> _Supplied text_:
Mr Keniry said a similar Queensland government mandate for biodiesel could provide a commercial basis for the Narangba plants to grow.

A Queensland Tourism, Regional Development and Industry Department spokesman said the State Government had done more to support biofuels than any other state, was providing funding for research to develop alternative feedstock supplies and was also working on a "biodiesel action plan".


----------



## nioka (28 May 2008)

ABj may well be worth another look. In a report to the shareholders the company has made some interesting points.

  1. The company has no debt.
  2. The company expects to be trading cash positive during Q3 08.
  3. Consideration af a share consolidation.
  4. Possible name change to reflect new directions.
  5. Asset valuation Jan 2008 of $10.5M+
  6. Establish an entry into a new business area.

 With shares trading at .015c today there is a market cap of only approx $5.5M


----------



## avaramo (30 May 2008)

Even though the assets might be valued at AUD$10.5M, I would be interested to see what they would be sold for if ABJ went under, I bet a lot less than 10.5Mil.  Unfortunately the biodiesel industry seems to be dying a death and it will not be long before something better will come along to obliterate it into history.  I do hope ABJ makes some sort of a comeback although I have already kissed my money goodbye on this investment.


----------



## doogie_goes_off (1 June 2008)

Points of note on this one:

1.I sold when Howard killed OZ biodiesel after the strong endorsement of ethanol
2. The company is looking to do a 10:1 consolidation and IMO ABJ may need to look for a placement if their neutral earnings outlook falters. This consolidation would allow them to do a smaller discount by going to the 0.1c amount for placement IMO
3. The company has intellectual property of value
4. The company should return to profit/neutral position (EBITDA) in 08/09 fin Yr but probably still tracking backwards unless it switches to plant production
5. OZ Governments are pressured by oil companies and regulation is unlikely to change the regulatory framework
6. Growth potential is in the US and overseas.

Looking for a re-entry in August.:bonk::bonk:


----------



## nioka (1 June 2008)

doogie_goes_off said:


> Points of note on this one:
> 
> 1.I sold when Howard killed OZ biodiesel after the strong endorsement of ethanol
> 2. The company is looking to do a 10:1 consolidation and IMO ABJ may need to look for a placement if their neutral earnings outlook falters. This consolidation would allow them to do a smaller discount by going to the 0.1c amount for placement IMO
> ...




I've re-entered. I think the 1.5c was a bottom or at least very near a bottom. This government is less likely than tha last to be pressured by the oil companies and if the oil shortages keep coming and oil prices keep increasing, I think the public will pressure the government for some alternatives. This company has done well to survive and that must say something for the tenacity of it's management. I've been trading it and it owes me little so I'm happy to hold.


----------



## doogie_goes_off (3 June 2008)

Now holding some, I wish I'd bitten the bullet at 1.6c, I would be a bit more  than  why I don't follow my gut instinct.


----------



## nioka (3 June 2008)

ABJ moving along nicely again today. I'm showing a 50% profit in two days.I think there is more to come yet and maybe they are finally on the road to recovery. I think it is time I stopped trading it and hold now as an investment.

(Data block)
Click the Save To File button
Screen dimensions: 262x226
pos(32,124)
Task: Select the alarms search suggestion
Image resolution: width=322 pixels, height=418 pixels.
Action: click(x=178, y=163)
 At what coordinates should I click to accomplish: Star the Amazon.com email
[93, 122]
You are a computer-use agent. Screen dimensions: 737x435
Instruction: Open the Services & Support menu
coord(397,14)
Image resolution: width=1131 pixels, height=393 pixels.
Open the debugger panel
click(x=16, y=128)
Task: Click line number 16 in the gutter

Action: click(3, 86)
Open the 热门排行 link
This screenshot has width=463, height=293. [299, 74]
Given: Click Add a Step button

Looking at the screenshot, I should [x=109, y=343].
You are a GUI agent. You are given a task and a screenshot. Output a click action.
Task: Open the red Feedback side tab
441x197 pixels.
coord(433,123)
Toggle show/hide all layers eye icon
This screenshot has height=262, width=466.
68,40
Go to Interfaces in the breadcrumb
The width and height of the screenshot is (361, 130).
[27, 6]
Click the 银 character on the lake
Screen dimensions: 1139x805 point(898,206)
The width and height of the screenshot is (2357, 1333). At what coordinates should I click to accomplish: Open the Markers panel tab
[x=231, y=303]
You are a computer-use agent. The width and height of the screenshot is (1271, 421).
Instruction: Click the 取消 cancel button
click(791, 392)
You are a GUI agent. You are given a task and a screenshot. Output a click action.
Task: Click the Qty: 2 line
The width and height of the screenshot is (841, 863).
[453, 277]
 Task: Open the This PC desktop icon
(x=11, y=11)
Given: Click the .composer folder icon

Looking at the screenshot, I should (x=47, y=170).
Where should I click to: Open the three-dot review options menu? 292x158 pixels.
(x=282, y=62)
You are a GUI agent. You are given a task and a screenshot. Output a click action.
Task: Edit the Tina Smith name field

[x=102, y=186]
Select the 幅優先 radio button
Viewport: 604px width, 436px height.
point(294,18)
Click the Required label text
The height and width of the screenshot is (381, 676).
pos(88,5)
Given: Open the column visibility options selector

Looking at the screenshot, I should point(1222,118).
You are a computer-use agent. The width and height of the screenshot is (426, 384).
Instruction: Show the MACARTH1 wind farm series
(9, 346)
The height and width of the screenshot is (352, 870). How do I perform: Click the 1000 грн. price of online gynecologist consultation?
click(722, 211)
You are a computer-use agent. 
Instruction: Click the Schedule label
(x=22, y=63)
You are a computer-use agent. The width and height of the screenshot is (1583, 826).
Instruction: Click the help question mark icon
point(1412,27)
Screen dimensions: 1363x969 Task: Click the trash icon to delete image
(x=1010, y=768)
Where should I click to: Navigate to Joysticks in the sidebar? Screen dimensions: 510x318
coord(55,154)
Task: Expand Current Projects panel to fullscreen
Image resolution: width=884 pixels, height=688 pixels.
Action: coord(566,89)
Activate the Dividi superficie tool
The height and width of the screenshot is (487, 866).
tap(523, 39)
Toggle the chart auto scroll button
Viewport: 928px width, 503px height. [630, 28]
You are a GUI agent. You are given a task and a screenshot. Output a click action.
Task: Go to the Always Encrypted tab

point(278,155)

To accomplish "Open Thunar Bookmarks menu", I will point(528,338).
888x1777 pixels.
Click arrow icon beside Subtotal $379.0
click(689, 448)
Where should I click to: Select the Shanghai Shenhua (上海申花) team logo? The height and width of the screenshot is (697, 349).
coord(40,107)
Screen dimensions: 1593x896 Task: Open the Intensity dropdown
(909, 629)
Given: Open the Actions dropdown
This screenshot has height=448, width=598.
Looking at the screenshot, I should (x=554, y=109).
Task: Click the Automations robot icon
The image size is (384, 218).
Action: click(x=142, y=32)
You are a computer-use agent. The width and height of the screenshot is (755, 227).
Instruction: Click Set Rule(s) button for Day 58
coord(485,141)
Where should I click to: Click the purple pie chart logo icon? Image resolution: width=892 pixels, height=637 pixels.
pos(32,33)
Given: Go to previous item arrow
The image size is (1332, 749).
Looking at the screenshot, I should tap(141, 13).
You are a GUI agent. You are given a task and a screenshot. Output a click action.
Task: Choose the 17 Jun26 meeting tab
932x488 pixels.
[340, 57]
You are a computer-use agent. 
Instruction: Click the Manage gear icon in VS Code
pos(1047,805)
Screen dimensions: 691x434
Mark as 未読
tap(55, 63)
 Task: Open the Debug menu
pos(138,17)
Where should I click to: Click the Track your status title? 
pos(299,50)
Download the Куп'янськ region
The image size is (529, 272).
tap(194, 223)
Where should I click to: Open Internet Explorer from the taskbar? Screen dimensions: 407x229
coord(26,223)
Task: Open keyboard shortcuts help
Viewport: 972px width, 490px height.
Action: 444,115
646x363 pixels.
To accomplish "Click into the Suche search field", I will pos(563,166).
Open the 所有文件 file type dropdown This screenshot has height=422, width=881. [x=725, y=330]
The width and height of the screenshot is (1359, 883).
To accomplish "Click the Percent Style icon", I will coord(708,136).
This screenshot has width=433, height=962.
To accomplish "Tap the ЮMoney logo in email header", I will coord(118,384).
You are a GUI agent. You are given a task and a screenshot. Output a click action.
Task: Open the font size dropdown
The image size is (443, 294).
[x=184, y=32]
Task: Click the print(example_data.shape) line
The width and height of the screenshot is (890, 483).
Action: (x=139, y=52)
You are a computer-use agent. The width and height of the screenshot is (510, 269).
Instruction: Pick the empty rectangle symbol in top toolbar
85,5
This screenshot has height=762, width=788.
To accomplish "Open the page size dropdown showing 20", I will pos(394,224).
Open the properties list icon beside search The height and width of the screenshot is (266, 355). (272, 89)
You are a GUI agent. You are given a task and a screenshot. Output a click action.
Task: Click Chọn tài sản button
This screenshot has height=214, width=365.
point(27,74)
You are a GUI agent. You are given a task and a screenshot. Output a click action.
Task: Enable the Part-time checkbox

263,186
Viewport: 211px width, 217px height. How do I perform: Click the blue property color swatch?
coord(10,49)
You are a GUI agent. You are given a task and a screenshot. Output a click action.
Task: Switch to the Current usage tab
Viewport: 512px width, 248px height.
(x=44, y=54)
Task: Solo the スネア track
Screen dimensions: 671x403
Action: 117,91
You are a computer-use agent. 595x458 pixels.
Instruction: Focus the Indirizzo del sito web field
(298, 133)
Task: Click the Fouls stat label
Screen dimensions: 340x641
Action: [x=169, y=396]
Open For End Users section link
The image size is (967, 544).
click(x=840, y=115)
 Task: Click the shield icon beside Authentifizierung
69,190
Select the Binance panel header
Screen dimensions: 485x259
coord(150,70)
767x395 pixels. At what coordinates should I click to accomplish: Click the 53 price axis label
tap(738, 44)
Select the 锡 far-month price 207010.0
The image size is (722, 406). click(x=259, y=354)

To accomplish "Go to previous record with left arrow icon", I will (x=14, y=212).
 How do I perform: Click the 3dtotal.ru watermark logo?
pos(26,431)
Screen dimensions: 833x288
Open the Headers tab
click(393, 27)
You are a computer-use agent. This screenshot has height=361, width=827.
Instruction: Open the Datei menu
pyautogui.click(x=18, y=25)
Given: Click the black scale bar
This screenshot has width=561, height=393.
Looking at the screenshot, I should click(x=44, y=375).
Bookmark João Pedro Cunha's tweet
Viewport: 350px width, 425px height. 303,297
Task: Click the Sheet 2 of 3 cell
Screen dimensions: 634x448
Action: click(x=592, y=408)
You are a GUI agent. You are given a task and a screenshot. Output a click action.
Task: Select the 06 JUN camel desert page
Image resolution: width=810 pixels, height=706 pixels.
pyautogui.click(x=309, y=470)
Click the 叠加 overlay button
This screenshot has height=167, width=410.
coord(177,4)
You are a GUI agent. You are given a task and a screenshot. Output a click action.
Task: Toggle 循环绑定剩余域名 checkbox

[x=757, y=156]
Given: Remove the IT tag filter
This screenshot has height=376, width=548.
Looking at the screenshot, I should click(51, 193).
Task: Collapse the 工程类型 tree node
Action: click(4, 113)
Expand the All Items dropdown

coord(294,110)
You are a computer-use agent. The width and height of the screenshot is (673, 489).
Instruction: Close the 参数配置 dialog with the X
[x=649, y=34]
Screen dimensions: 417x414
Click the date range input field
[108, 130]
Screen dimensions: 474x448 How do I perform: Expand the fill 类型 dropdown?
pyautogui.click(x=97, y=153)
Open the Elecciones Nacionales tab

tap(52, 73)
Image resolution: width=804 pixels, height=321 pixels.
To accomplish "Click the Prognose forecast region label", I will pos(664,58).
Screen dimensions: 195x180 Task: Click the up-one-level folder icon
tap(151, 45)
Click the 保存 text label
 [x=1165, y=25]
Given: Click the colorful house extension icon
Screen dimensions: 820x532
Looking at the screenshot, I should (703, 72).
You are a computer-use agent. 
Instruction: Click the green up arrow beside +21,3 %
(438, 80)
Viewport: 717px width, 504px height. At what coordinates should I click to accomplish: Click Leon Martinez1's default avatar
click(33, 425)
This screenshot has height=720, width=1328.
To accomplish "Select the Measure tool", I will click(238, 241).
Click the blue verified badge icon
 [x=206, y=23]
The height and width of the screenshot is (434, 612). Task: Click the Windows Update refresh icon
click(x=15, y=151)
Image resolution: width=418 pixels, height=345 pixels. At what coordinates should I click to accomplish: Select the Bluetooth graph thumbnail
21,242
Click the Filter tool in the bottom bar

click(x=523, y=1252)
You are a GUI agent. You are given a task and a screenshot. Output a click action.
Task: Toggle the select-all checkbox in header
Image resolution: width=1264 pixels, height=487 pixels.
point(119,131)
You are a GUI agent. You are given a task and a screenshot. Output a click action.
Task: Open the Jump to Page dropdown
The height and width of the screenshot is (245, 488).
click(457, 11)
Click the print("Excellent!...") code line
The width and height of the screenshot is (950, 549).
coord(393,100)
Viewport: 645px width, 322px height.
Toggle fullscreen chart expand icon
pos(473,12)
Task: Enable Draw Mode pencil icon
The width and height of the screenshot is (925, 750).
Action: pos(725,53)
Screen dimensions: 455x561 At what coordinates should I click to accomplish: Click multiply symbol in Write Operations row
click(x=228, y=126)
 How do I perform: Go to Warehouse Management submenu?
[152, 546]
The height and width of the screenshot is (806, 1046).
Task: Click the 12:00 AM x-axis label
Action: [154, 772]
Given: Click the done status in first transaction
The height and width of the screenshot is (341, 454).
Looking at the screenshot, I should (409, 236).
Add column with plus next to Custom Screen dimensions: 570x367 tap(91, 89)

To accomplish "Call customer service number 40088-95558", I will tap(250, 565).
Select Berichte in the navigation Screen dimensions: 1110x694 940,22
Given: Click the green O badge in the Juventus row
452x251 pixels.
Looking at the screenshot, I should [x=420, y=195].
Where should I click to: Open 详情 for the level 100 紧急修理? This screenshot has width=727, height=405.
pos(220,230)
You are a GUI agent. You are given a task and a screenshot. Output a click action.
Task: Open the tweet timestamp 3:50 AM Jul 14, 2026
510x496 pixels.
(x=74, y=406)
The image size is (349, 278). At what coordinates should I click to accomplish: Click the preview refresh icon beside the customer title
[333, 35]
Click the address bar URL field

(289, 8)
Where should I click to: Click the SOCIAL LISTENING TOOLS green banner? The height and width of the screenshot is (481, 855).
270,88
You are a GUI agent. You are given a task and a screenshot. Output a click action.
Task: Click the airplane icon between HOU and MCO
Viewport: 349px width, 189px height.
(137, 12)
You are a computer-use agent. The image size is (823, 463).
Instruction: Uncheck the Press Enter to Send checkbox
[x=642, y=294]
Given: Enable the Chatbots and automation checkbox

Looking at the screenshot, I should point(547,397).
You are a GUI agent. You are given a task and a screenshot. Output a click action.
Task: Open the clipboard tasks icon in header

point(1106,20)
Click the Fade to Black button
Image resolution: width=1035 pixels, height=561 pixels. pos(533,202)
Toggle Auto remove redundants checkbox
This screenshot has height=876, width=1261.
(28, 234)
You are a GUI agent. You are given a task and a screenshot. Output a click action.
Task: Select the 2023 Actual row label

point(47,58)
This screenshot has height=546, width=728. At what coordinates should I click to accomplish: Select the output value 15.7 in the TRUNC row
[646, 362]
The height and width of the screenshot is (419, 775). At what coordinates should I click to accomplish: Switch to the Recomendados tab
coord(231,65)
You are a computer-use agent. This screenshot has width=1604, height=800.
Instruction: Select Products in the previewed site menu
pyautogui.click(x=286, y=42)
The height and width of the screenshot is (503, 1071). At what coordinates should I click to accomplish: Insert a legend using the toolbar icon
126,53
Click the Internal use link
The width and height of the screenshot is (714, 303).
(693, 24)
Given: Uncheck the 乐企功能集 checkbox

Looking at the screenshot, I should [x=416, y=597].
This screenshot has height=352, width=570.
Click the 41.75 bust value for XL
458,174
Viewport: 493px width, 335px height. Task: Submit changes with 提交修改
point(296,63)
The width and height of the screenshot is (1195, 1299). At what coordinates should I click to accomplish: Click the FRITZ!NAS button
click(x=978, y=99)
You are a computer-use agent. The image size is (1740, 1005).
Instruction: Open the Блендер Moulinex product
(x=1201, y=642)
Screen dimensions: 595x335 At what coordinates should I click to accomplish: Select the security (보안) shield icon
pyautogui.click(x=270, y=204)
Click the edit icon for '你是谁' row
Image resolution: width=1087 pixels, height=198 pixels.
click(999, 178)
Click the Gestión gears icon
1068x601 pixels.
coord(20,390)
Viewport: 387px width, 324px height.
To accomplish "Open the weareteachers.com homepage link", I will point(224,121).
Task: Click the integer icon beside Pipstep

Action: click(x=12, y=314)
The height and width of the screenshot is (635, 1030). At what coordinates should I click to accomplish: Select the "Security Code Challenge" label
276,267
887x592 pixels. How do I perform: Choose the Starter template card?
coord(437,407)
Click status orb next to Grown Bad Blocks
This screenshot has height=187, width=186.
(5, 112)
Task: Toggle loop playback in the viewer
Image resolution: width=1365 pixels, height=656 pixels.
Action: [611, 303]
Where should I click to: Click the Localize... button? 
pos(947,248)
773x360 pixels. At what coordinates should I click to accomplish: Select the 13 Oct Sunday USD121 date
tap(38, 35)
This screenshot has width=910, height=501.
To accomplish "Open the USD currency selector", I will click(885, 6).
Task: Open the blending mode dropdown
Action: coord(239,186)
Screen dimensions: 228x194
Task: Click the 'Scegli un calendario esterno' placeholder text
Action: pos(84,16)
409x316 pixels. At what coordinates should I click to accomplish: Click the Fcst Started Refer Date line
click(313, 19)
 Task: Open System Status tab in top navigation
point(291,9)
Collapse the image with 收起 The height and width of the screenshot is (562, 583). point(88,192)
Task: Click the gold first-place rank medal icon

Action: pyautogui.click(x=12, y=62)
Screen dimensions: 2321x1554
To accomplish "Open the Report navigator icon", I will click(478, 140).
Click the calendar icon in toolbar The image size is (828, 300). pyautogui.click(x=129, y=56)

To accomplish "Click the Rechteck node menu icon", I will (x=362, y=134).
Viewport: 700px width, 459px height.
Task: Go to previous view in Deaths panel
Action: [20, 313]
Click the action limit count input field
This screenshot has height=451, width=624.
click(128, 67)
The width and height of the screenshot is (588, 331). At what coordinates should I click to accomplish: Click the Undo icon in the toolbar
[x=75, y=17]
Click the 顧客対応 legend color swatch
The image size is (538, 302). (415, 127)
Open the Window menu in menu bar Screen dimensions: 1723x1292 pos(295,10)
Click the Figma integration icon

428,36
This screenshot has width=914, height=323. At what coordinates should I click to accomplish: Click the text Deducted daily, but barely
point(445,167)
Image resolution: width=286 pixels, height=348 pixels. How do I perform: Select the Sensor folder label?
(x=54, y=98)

> _Tasks for this exercise_:
1 – Answer these from the ABJ share thread:
(a) What approximate market cap does nioka give on 28 May 2008?
(b) What consolidation ratio does doogie_goes_off say the company is looking to do?
(c) What profit does nioka report on 3 June 2008, and over how many days?
2 – Write what comes next in the ABJ biodiesel share thread, following on from its last post.
The rows are separate material from the thread.

> _Task-by-task answers_:
1 –
(a) Approximately $5.5M
(b) 10:1
(c) A 50% profit in two days

2 –
----------



## cranny (3 June 2008)

Have followed ABJ for a long time - b4 Transfield got involved - this is a real speccy - yes it owns assets - and if u r in then good luck - definitely would br trading it - wouldn;t put my savings in there


----------



## doogie_goes_off (4 June 2008)

I don't have a live charting tool, but I'd say that this one's breaking out now - I hold. Volume good and up another 0.004c.


----------



## nioka (4 June 2008)

doogie_goes_off said:


> I don't have a live charting tool, but I'd say that this one's breaking out now - I hold. Volume good and up another 0.004c.




 Looks good doesn't it. I don't know if you can call it a break out when you take into account how far it has fallen. Call it a break upwards and a very good one at that. There is a lot of buying strength and not a lot of sellers so it does look like holding up.


----------



## doogie_goes_off (4 June 2008)

OK, so I'm not a chartist (you wouldn't need to guess to hard from my dodgy chart posts), yes it's a break upward. Quite pleasing really, I wonder if there is someone buying for control?


----------



## nioka (5 June 2008)

After a good start this morning ABJ have gone to Pre open with buyers and sellers on 3.6c. I can't find an announcement. Maybe it is just a speeding ticket ??????

 Buyers increasing their bids, last sale at 3.8c


----------



## nioka (5 June 2008)

nioka said:


> After a good start this morning ABJ have gone to Pre open with buyers and sellers on 3.6c. I can't find an announcement. Maybe it is just a speeding ticket ??????
> 
> Buyers increasing their bids, last sale at 3.8c




 Back trading after the announcement that Scanline have increased their collection of used cooking oil by 15%.


----------



## Djayness (5 June 2008)

Interesting announcement although im not sure what exactly lies in for the long term. Reading up on the AGM it would seem their main goal atm is to break even and to "create value" for their shareholders, it didnt really go into what they plan to do exactly (unless I missed something)

Can anyone outline what ABJ plan to do in the future?


----------



## nioka (5 June 2008)

Djayness said:


> Interesting announcement although im not sure what exactly lies in for the long term. Reading up on the AGM it would seem their main goal atm is to break even and to "create value" for their shareholders, it didnt really go into what they plan to do exactly (unless I missed something)
> 
> Can anyone outline what ABJ plan to do in the future?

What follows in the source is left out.